Chet,
Aha, that's not how I would do it, but you may be right. I visualise a
bottom-up system in which you first access the specific concept - the
individual lexeme - and then look around for a value for the function
that's in question (e.g. past-tense-of). In a WG network an irregular is
bound to be *closer* than an inherited regular. Imagine the following network:
verb --past--> stem + /ed/
| \
| \
BARK SEE --past--> /saw/
The past of SEE is directly linked to it, while that of BARK is two links
away. So if it's all done by spreading activation, /saw/ should be found
faster than /barked/, because /saw/ will be activated as soon as you
activate SEE, but not so for /barked/. That's why I suspect an experimental
flaw.
Dick
At 11:19 18/11/1999 -0500, you wrote:
>Joe:
>> Steven Pinker, in his latest book (_Words and Rules: The Ingredients
>> of Language_, Weidenfeld & Nicholson, London, 1999) says the following:
>>
>> When you produce an regular form, you not only have to dredge
>> it out of memory but also must rpress the "Add *-ed*" rule so
>> you don't say *breaked* or *broked*. Linguists call this
>> principle *blocking*--the irregular for blocks the rule--and
>> the experiments help us understand how the mind implements it.

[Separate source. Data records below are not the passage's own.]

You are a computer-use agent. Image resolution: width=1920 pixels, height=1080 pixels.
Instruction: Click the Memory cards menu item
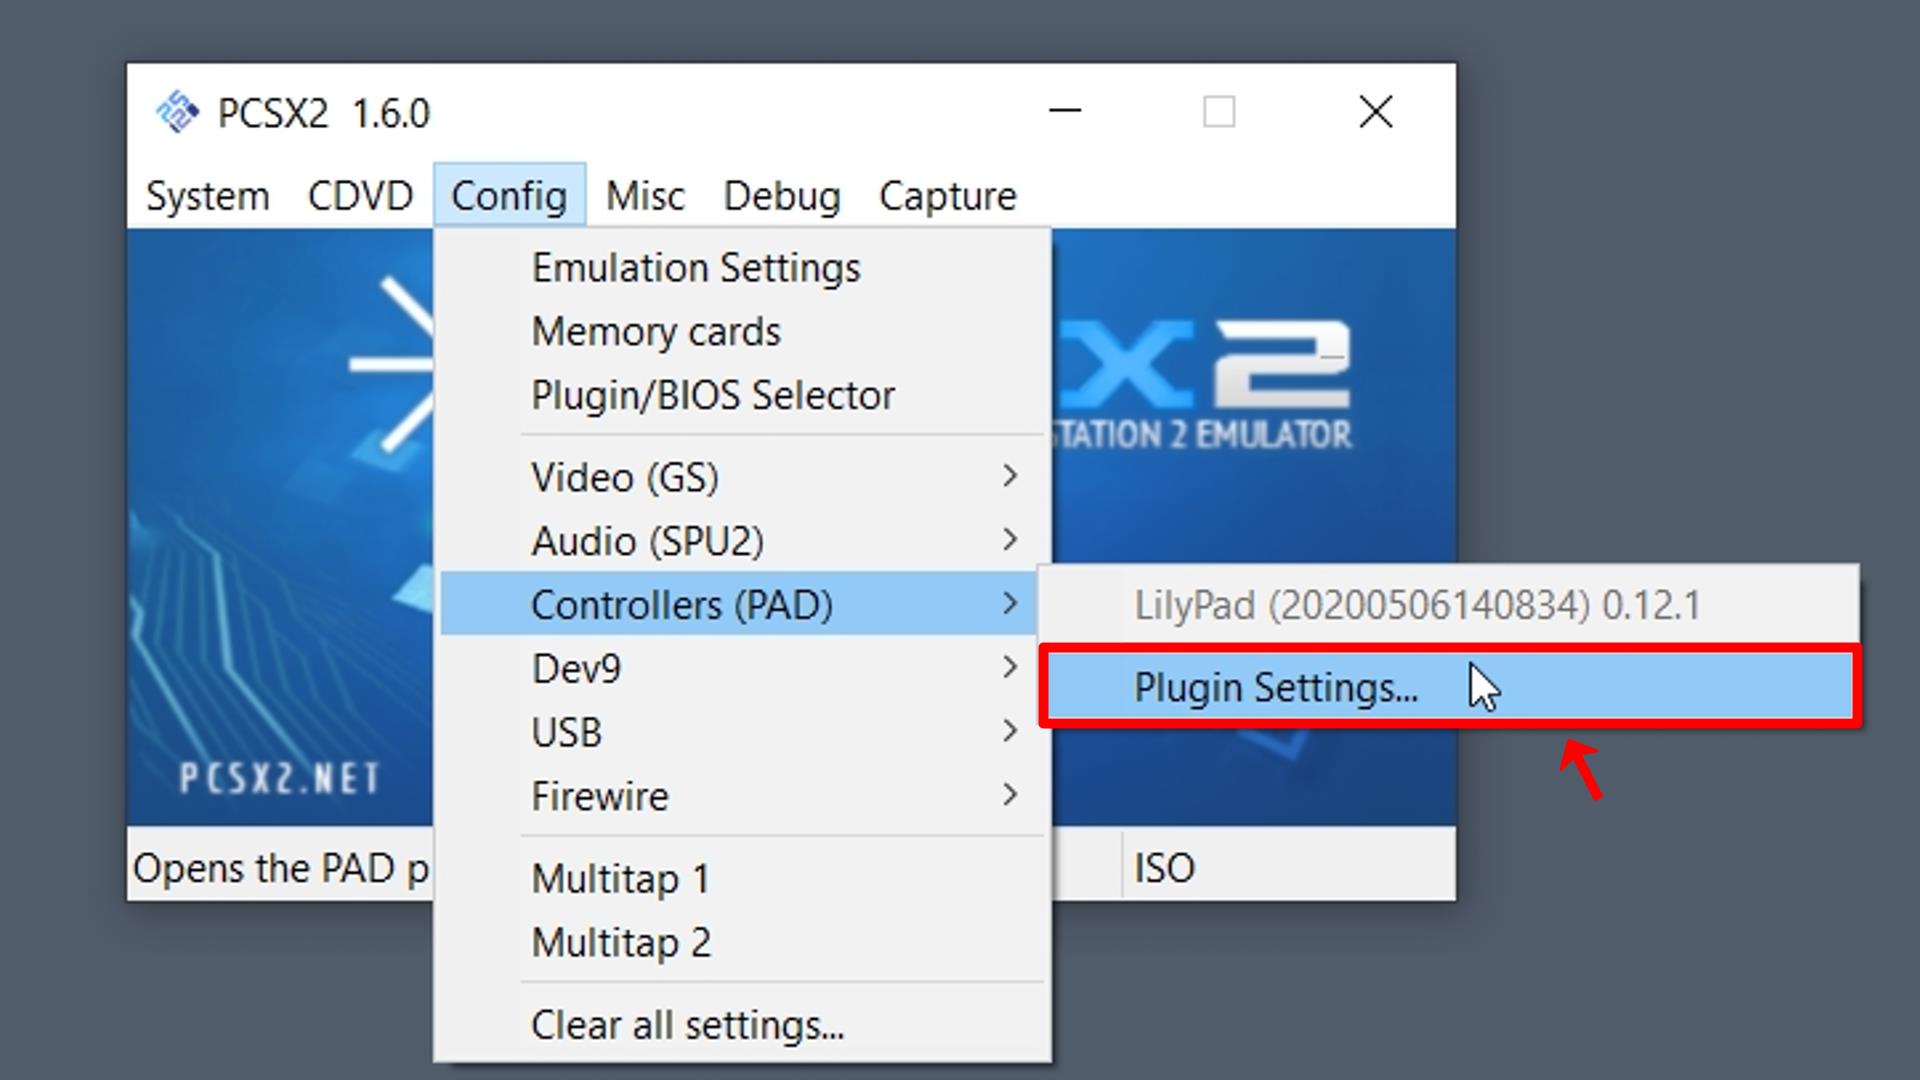[x=657, y=331]
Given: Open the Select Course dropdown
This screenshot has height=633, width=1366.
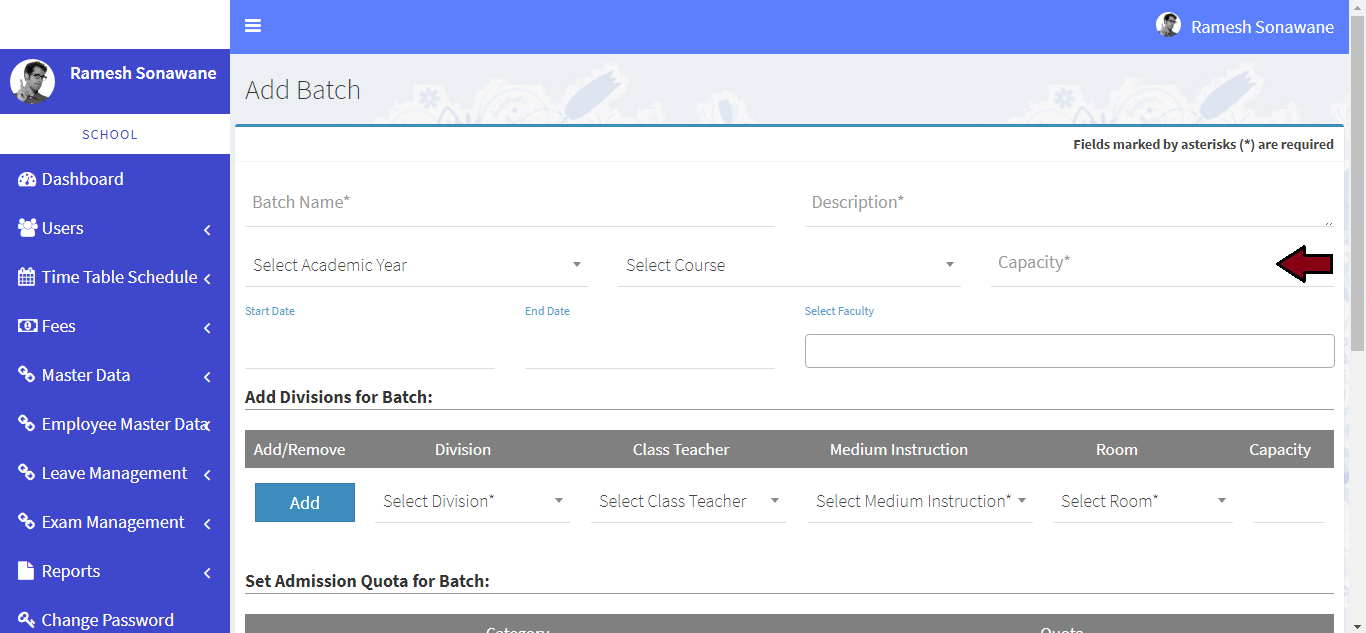Looking at the screenshot, I should (788, 265).
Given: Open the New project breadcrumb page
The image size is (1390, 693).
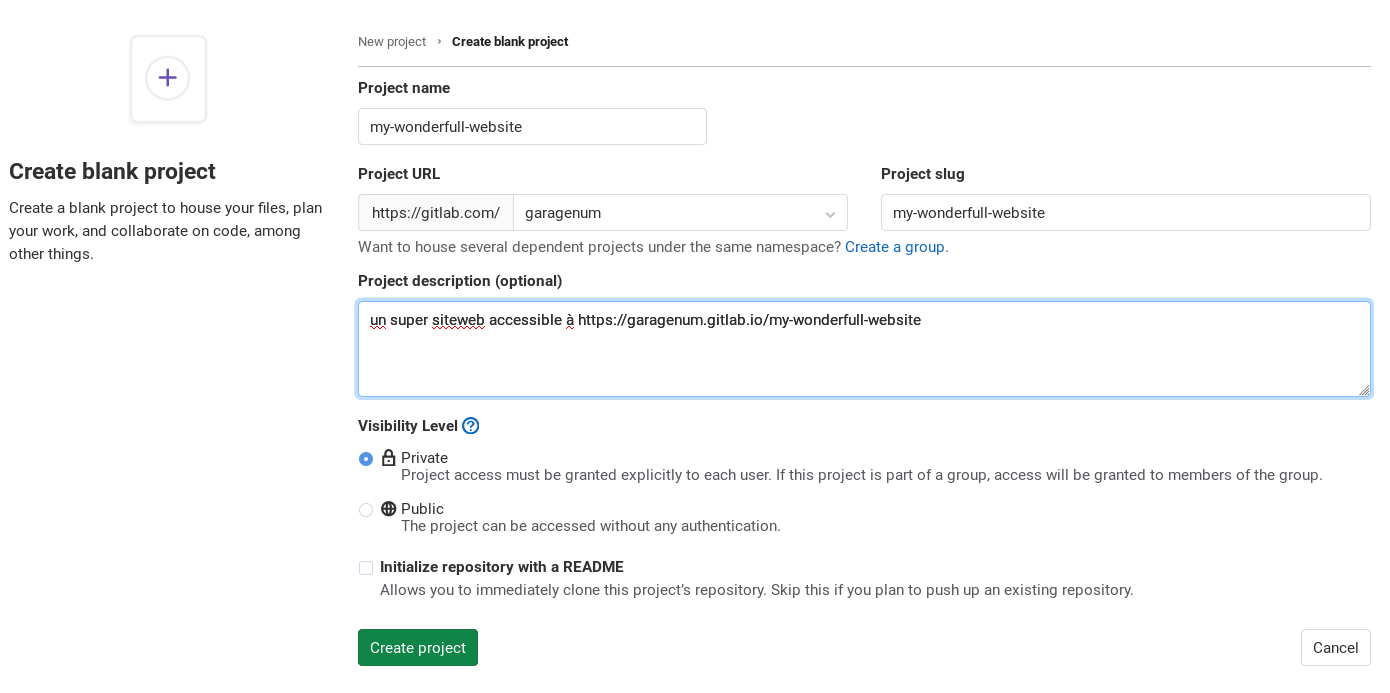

>> One possibility is that when we need to utter a past-tense
>> form we first scan our list of irregular verbs to see if it
>> is there, and if it isn't, we turn on the rule. That predicts
>> that the slowest irregular verb (the one at the end of the
>> list) should be faster than the fastest regular veb. The
>> prediction is wrong. Irregular forms usually are slower to
>> produce than regular forms; they are never faster. (p. 130)
>>
>>
>> Pinker bases this claim on unpublished work (Prasada, Pinker & Snyder
>> 1990) and says that these results have been replicated in his lab.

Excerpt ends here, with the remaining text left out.